The death of design
[First published here on November 6, 2022]
Over recent weeks I’ve read quite a few articles bemoaning the death of creative teams, of design and design research — with them all apparently having been eaten by product design.
I’m not buying it.
I think what’s happened is the market for digital product and service design has exploded, and what originally existed in the design space feels eclipsed in comparison.
And I get the frustration —when research and design starts bounded by a particular product direction, there’s a nagging thought that there might be needs or opportunities that we’ve closed off before we’ve even begun. Perhaps (according to the myth of the genius designer), we’ve ruled out cars because we jumped straight to faster horses.

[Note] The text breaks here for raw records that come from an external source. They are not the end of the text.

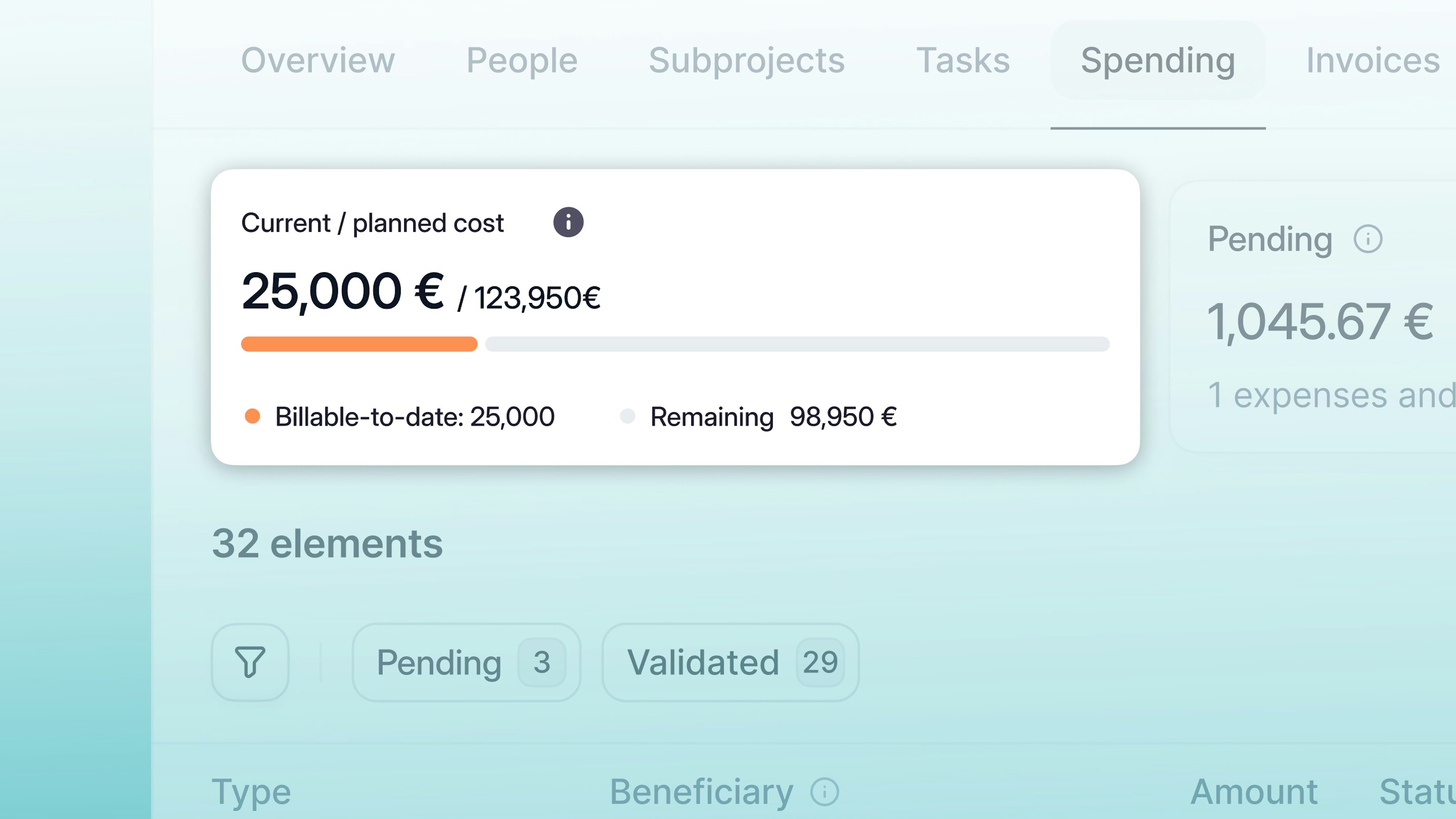Click the grey Remaining legend dot

(x=628, y=417)
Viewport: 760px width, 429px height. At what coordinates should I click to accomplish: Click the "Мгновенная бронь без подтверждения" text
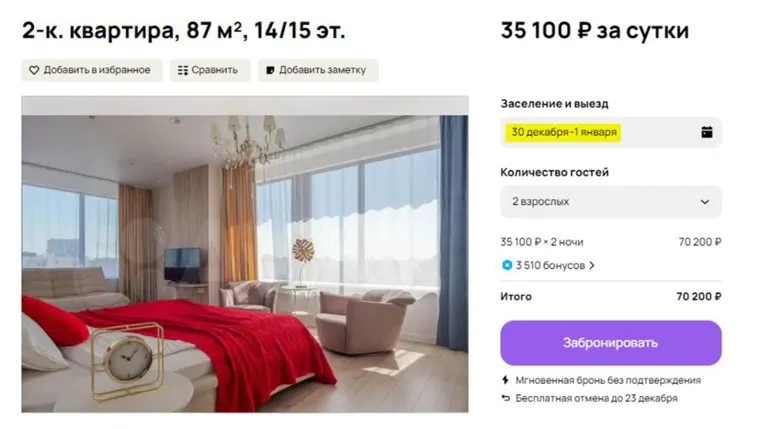coord(607,380)
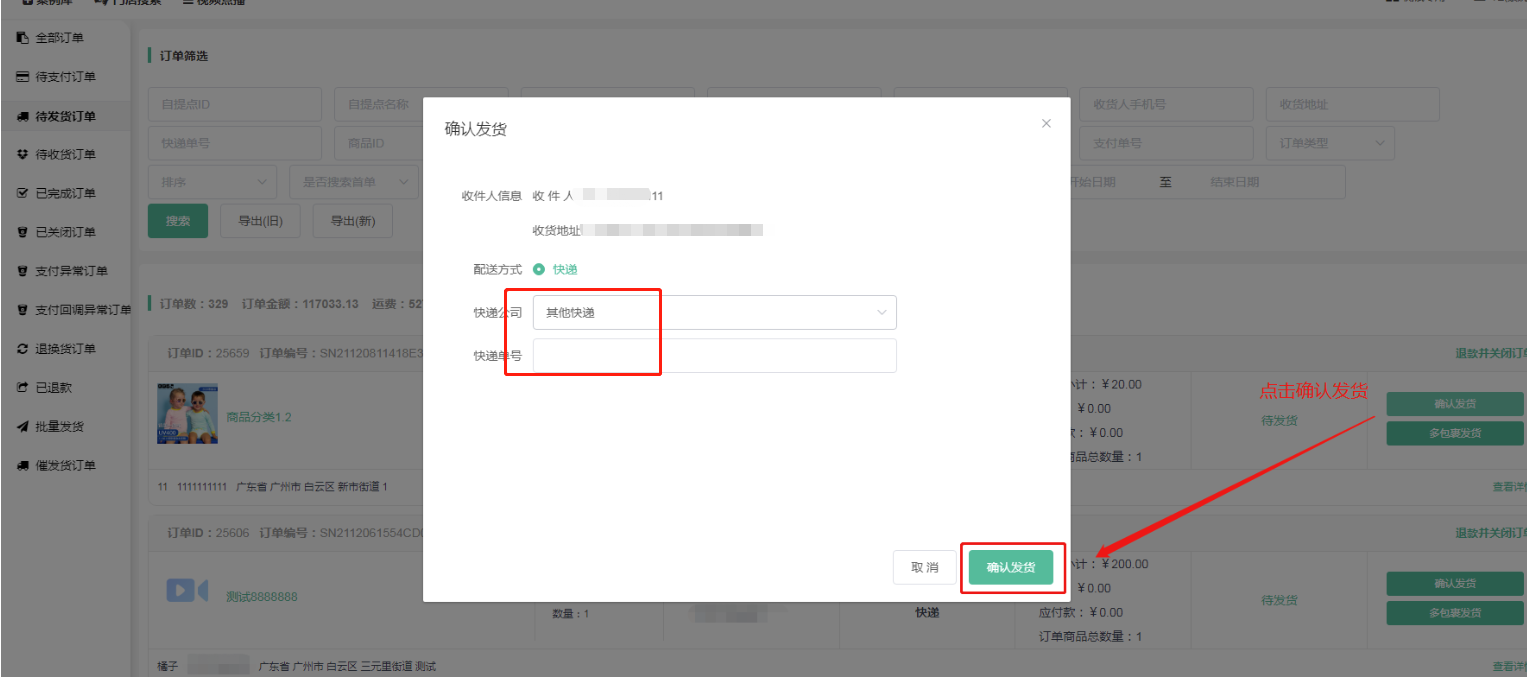1527x677 pixels.
Task: Click the 批量发货 paper plane icon
Action: pos(22,427)
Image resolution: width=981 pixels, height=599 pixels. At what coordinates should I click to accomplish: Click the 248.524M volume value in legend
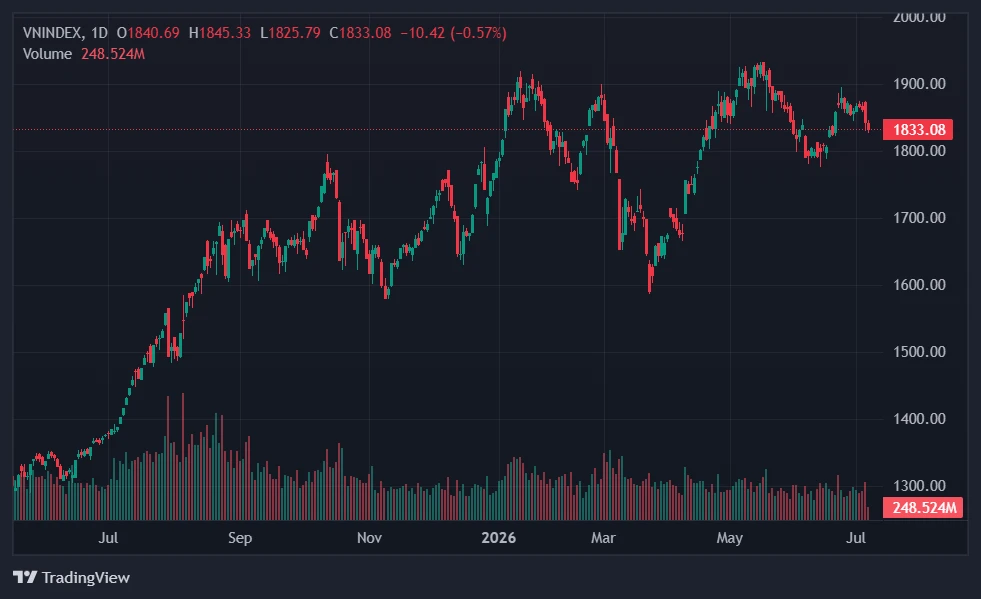pos(113,54)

Or perhaps it feels like the profit motive often underpinning product development rules out R&D activity that might not have such a quick or reliable return on investment — speculative design work, or longitudinal studies, deep ethnography, and time-and-motion studies being examples of (usually) incredibly valuable activity without the immediacy that a product division would be looking for.

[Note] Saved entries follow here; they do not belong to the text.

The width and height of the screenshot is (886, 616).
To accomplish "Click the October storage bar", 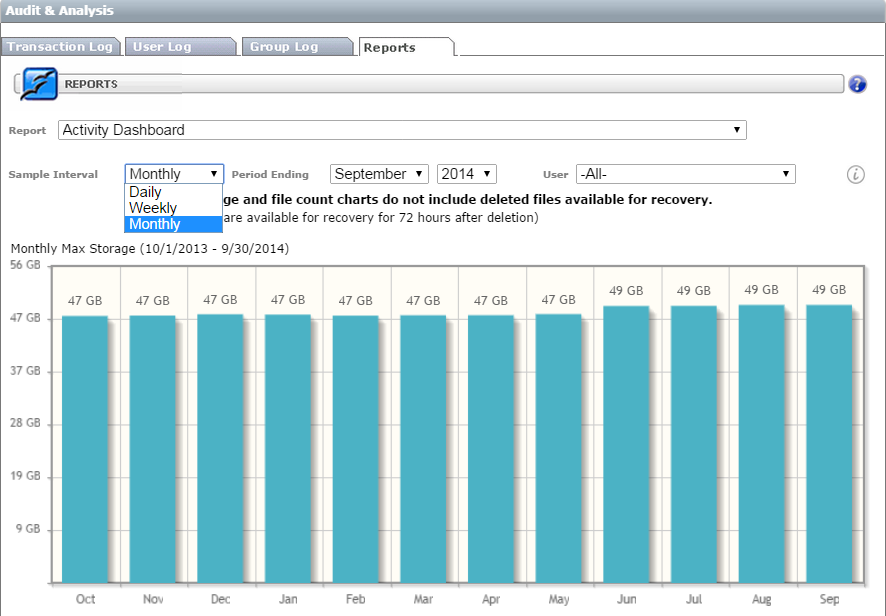I will click(x=85, y=450).
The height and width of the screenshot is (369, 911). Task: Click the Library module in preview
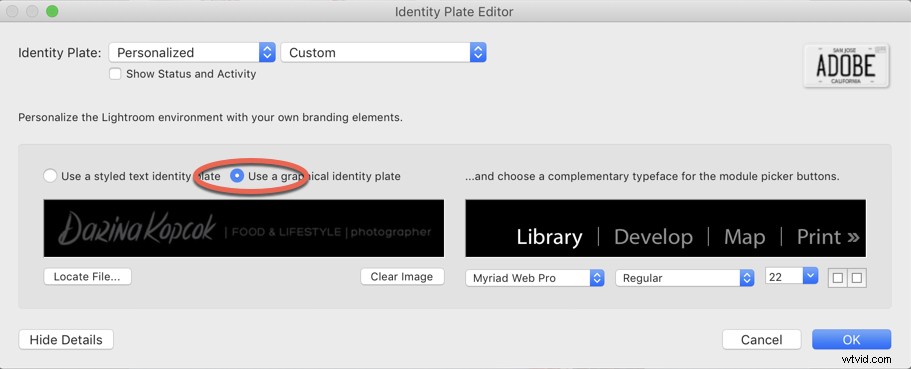549,237
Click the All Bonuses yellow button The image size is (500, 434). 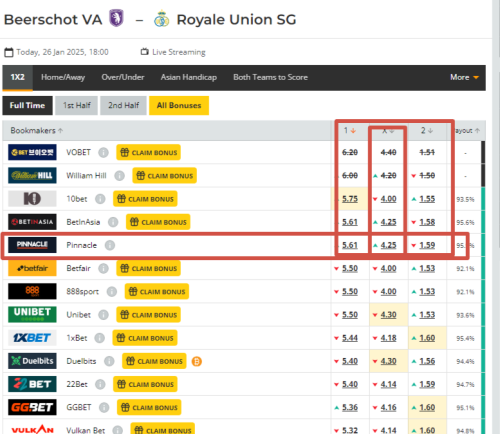[179, 106]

But that doesn’t mean those things aren’t happening.
In my mind there’s a nice comparison with pure science versus applied science or engineering. Pure scientific research pays for itself — it’s expensive but the occasional breakthroughs it makes lead to economic benefits that more than cover the cost. But because it takes a while for those benefits to be realised, the market systematically fails to invest in pure science, and so public bodies (and some philanthropic orgs) fund most of it.
Applied science and engineering, of course, then swoop in and build new inventions (products, processes, whatever) off the back of those scientific discoveries. The scientists are still there, they’re just vastly outnumbered by engineers.

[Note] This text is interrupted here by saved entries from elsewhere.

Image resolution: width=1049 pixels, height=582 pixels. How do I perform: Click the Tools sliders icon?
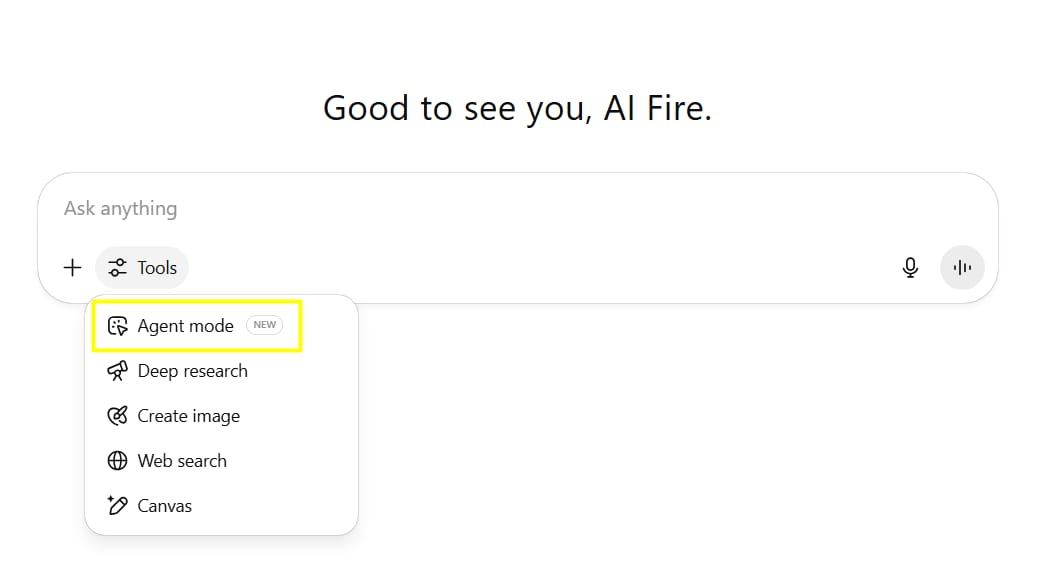coord(118,268)
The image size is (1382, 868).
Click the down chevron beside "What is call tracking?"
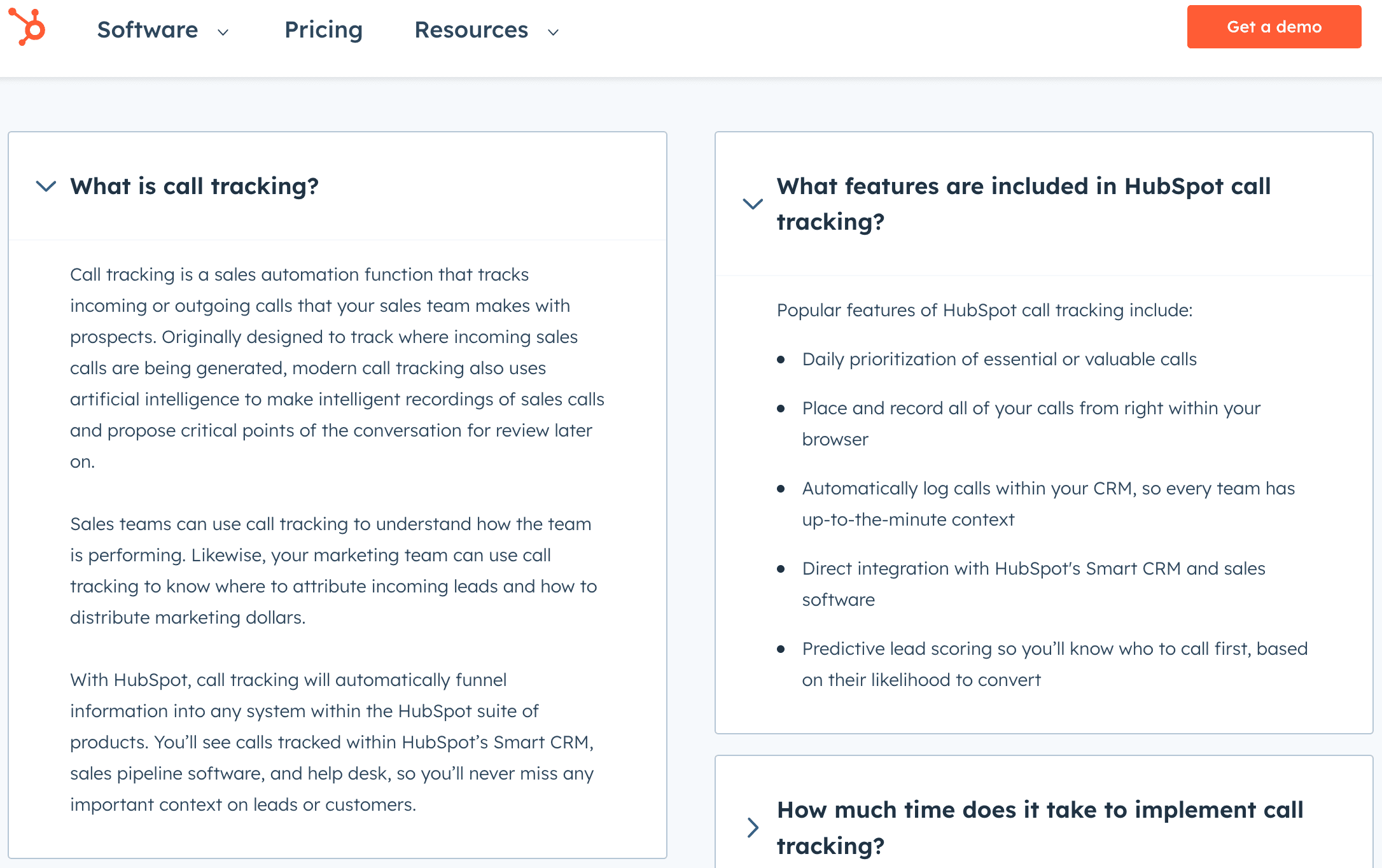(45, 186)
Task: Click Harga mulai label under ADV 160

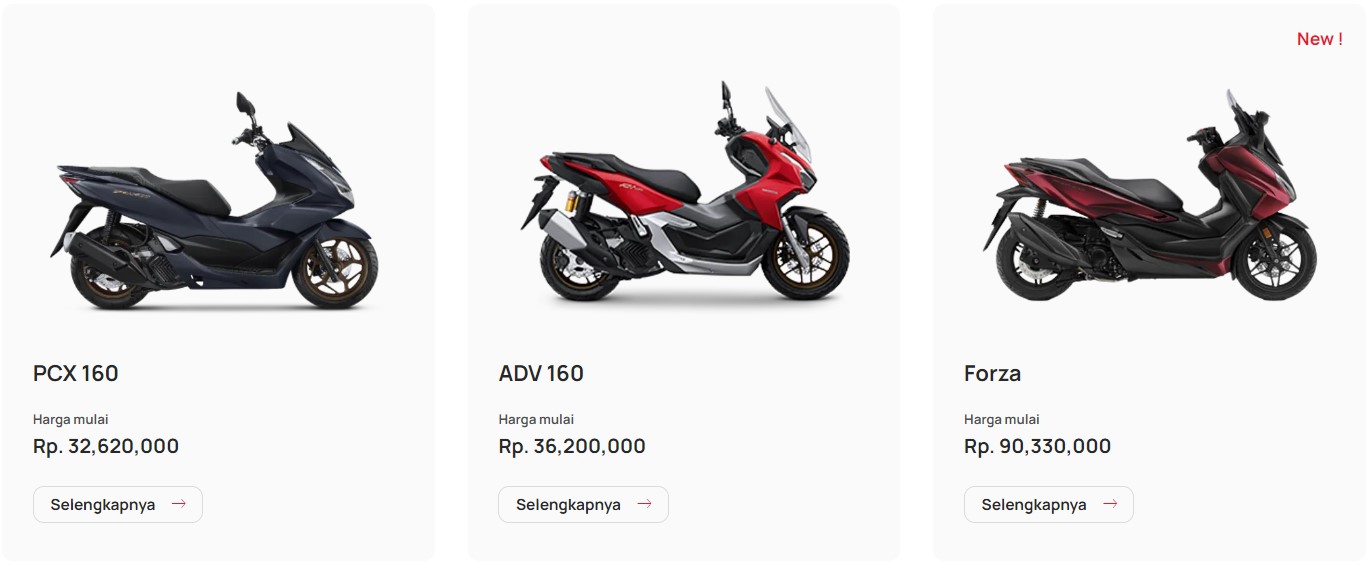Action: [x=536, y=419]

So our product teams — they are like the engineers. Broad exploratory research and design happens — in government, in some large corporates, sometimes in social research teams. It’s just not where the growth in the industry is, so it feels like its star is waning. Asking of questions like “is this a problem the government should solve?” and “what are the range of possible intervention types here?” before anyone gets anywhere near a project canvas for a a discovery project on faster horses— still happens. It just happens in policy and strategy teams, or in policy labs, upstream from most designers.
I think that’s the real issue. The declarations of design’s death are really just a variant of the complaint that designers don’t have a seat at the table, that they don’t have enough influence over strategy and policy. The thing is, only those designers who can convincingly connect this broader, longer payoff work to the preoccupations of the business and the board will get an invite.